TASK OBJECTIVE -> Write each record again exactly as it stands.

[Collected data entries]
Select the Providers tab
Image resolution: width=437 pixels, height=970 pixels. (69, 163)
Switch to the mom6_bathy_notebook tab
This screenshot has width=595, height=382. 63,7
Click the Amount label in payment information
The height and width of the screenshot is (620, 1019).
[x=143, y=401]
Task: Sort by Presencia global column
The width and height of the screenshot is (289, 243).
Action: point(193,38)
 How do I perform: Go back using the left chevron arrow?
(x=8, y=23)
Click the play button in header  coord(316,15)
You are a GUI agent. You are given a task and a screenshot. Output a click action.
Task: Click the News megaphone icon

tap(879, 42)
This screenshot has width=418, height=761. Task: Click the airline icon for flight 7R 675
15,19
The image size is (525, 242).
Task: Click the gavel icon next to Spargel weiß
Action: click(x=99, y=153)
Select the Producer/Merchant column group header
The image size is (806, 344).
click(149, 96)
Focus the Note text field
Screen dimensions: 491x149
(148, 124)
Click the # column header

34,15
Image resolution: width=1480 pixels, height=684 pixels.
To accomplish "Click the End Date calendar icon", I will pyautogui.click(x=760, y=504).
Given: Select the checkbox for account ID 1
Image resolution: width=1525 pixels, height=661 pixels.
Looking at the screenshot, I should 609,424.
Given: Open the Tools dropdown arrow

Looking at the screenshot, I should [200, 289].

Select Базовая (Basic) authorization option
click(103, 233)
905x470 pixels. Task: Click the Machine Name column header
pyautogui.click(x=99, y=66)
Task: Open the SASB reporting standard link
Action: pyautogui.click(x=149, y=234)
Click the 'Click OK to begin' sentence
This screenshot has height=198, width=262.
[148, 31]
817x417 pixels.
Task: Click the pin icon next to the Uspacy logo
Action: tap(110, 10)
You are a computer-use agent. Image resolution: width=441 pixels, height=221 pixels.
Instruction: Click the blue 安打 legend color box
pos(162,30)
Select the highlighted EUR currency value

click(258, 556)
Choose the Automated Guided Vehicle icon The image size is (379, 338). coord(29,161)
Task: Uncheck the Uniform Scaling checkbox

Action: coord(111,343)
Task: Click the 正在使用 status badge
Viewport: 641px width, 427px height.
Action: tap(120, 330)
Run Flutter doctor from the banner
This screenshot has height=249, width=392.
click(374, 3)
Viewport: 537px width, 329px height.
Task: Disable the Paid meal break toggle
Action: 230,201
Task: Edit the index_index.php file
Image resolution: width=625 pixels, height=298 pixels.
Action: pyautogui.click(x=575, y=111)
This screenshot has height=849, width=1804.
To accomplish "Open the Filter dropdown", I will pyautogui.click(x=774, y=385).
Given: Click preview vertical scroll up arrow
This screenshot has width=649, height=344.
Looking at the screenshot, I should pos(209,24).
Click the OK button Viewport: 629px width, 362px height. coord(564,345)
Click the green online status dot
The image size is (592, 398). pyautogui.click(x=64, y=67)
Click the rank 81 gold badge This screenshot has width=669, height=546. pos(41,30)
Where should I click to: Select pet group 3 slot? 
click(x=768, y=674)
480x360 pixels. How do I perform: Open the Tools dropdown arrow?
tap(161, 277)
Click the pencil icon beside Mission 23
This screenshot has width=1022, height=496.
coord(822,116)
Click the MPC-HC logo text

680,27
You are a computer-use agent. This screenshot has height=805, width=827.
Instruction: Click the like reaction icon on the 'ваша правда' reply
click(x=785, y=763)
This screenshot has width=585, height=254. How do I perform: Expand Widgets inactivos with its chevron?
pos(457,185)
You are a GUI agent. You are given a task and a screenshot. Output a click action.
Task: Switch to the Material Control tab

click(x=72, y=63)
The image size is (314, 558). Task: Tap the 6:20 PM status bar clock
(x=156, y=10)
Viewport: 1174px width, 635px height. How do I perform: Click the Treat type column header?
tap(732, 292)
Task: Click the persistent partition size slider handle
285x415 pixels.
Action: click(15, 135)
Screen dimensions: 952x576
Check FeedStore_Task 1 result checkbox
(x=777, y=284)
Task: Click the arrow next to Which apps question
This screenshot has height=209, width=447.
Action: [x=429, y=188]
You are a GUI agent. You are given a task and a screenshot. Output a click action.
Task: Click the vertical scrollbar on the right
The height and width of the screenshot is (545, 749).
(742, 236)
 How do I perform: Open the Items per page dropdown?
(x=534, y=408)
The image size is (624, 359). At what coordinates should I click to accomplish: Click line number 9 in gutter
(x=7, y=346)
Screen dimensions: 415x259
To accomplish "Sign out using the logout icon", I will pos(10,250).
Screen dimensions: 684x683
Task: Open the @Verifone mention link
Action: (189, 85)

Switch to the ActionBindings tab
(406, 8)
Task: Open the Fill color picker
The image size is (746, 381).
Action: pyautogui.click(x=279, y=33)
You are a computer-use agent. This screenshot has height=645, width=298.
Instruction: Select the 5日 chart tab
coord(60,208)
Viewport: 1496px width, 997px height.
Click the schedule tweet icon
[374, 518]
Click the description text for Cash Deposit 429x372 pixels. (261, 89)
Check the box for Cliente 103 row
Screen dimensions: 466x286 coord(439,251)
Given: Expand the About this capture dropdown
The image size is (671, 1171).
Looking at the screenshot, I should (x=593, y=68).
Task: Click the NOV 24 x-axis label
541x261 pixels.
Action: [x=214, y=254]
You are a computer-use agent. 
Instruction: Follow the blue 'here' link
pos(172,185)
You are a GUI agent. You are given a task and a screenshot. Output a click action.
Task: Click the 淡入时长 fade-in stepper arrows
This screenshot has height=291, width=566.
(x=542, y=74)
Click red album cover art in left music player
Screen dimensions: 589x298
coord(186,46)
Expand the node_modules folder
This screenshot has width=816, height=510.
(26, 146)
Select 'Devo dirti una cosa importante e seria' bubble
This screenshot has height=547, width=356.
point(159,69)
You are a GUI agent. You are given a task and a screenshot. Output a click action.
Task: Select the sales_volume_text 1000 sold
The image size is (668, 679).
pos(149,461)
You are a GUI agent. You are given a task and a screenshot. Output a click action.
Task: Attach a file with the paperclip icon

ANSWER AREA ->
Select the Providers tab
Image resolution: width=437 pixels, height=970 pixels. (69, 163)
Switch to the mom6_bathy_notebook tab
This screenshot has width=595, height=382. 63,7
Click the Amount label in payment information
The height and width of the screenshot is (620, 1019).
[x=143, y=401]
Task: Sort by Presencia global column
The width and height of the screenshot is (289, 243).
Action: point(193,38)
 How do I perform: Go back using the left chevron arrow?
(x=8, y=23)
Click the play button in header  coord(316,15)
You are a GUI agent. You are given a task and a screenshot. Output a click action.
Task: Click the News megaphone icon

tap(879, 42)
This screenshot has width=418, height=761. Task: Click the airline icon for flight 7R 675
15,19
The image size is (525, 242).
Task: Click the gavel icon next to Spargel weiß
Action: click(x=99, y=153)
Select the Producer/Merchant column group header
The image size is (806, 344).
click(149, 96)
Focus the Note text field
Screen dimensions: 491x149
(148, 124)
Click the # column header

34,15
Image resolution: width=1480 pixels, height=684 pixels.
To accomplish "Click the End Date calendar icon", I will pyautogui.click(x=760, y=504).
Given: Select the checkbox for account ID 1
Image resolution: width=1525 pixels, height=661 pixels.
Looking at the screenshot, I should 609,424.
Given: Open the Tools dropdown arrow

Looking at the screenshot, I should [200, 289].

Select Базовая (Basic) authorization option
click(103, 233)
905x470 pixels. Task: Click the Machine Name column header
pyautogui.click(x=99, y=66)
Task: Open the SASB reporting standard link
Action: pyautogui.click(x=149, y=234)
Click the 'Click OK to begin' sentence
This screenshot has height=198, width=262.
[148, 31]
817x417 pixels.
Task: Click the pin icon next to the Uspacy logo
Action: tap(110, 10)
You are a computer-use agent. Image resolution: width=441 pixels, height=221 pixels.
Instruction: Click the blue 安打 legend color box
pos(162,30)
Select the highlighted EUR currency value

click(258, 556)
Choose the Automated Guided Vehicle icon The image size is (379, 338). coord(29,161)
Task: Uncheck the Uniform Scaling checkbox

Action: coord(111,343)
Task: Click the 正在使用 status badge
Viewport: 641px width, 427px height.
Action: tap(120, 330)
Run Flutter doctor from the banner
This screenshot has height=249, width=392.
click(374, 3)
Viewport: 537px width, 329px height.
Task: Disable the Paid meal break toggle
Action: 230,201
Task: Edit the index_index.php file
Image resolution: width=625 pixels, height=298 pixels.
Action: pyautogui.click(x=575, y=111)
This screenshot has height=849, width=1804.
To accomplish "Open the Filter dropdown", I will pyautogui.click(x=774, y=385).
Given: Click preview vertical scroll up arrow
This screenshot has width=649, height=344.
Looking at the screenshot, I should pos(209,24).
Click the OK button Viewport: 629px width, 362px height. coord(564,345)
Click the green online status dot
The image size is (592, 398). pyautogui.click(x=64, y=67)
Click the rank 81 gold badge This screenshot has width=669, height=546. pos(41,30)
Where should I click to: Select pet group 3 slot? 
click(x=768, y=674)
480x360 pixels. How do I perform: Open the Tools dropdown arrow?
tap(161, 277)
Click the pencil icon beside Mission 23
This screenshot has width=1022, height=496.
coord(822,116)
Click the MPC-HC logo text

680,27
You are a computer-use agent. This screenshot has height=805, width=827.
Instruction: Click the like reaction icon on the 'ваша правда' reply
click(x=785, y=763)
This screenshot has width=585, height=254. How do I perform: Expand Widgets inactivos with its chevron?
pos(457,185)
You are a GUI agent. You are given a task and a screenshot. Output a click action.
Task: Switch to the Material Control tab

click(x=72, y=63)
The image size is (314, 558). Task: Tap the 6:20 PM status bar clock
(x=156, y=10)
Viewport: 1174px width, 635px height. How do I perform: Click the Treat type column header?
tap(732, 292)
Task: Click the persistent partition size slider handle
285x415 pixels.
Action: click(15, 135)
Screen dimensions: 952x576
Check FeedStore_Task 1 result checkbox
(x=777, y=284)
Task: Click the arrow next to Which apps question
This screenshot has height=209, width=447.
Action: [x=429, y=188]
You are a GUI agent. You are given a task and a screenshot. Output a click action.
Task: Click the vertical scrollbar on the right
The height and width of the screenshot is (545, 749).
(742, 236)
 How do I perform: Open the Items per page dropdown?
(x=534, y=408)
The image size is (624, 359). At what coordinates should I click to accomplish: Click line number 9 in gutter
(x=7, y=346)
Screen dimensions: 415x259
To accomplish "Sign out using the logout icon", I will pos(10,250).
Screen dimensions: 684x683
Task: Open the @Verifone mention link
Action: (189, 85)

Switch to the ActionBindings tab
(406, 8)
Task: Open the Fill color picker
The image size is (746, 381).
Action: pyautogui.click(x=279, y=33)
You are a computer-use agent. This screenshot has height=645, width=298.
Instruction: Select the 5日 chart tab
coord(60,208)
Viewport: 1496px width, 997px height.
Click the schedule tweet icon
[374, 518]
Click the description text for Cash Deposit 429x372 pixels. (261, 89)
Check the box for Cliente 103 row
Screen dimensions: 466x286 coord(439,251)
Given: Expand the About this capture dropdown
The image size is (671, 1171).
Looking at the screenshot, I should (x=593, y=68).
Task: Click the NOV 24 x-axis label
541x261 pixels.
Action: [x=214, y=254]
You are a computer-use agent. 
Instruction: Follow the blue 'here' link
pos(172,185)
You are a GUI agent. You are given a task and a screenshot. Output a click action.
Task: Click the 淡入时长 fade-in stepper arrows
This screenshot has height=291, width=566.
(x=542, y=74)
Click red album cover art in left music player
Screen dimensions: 589x298
coord(186,46)
Expand the node_modules folder
This screenshot has width=816, height=510.
(26, 146)
Select 'Devo dirti una cosa importante e seria' bubble
This screenshot has height=547, width=356.
point(159,69)
You are a GUI agent. You are given a task and a screenshot. Output a click action.
Task: Select the sales_volume_text 1000 sold
The image size is (668, 679).
pos(149,461)
You are a GUI agent. You are given a task and a screenshot. Output a click action.
Task: Attach a file with the paperclip icon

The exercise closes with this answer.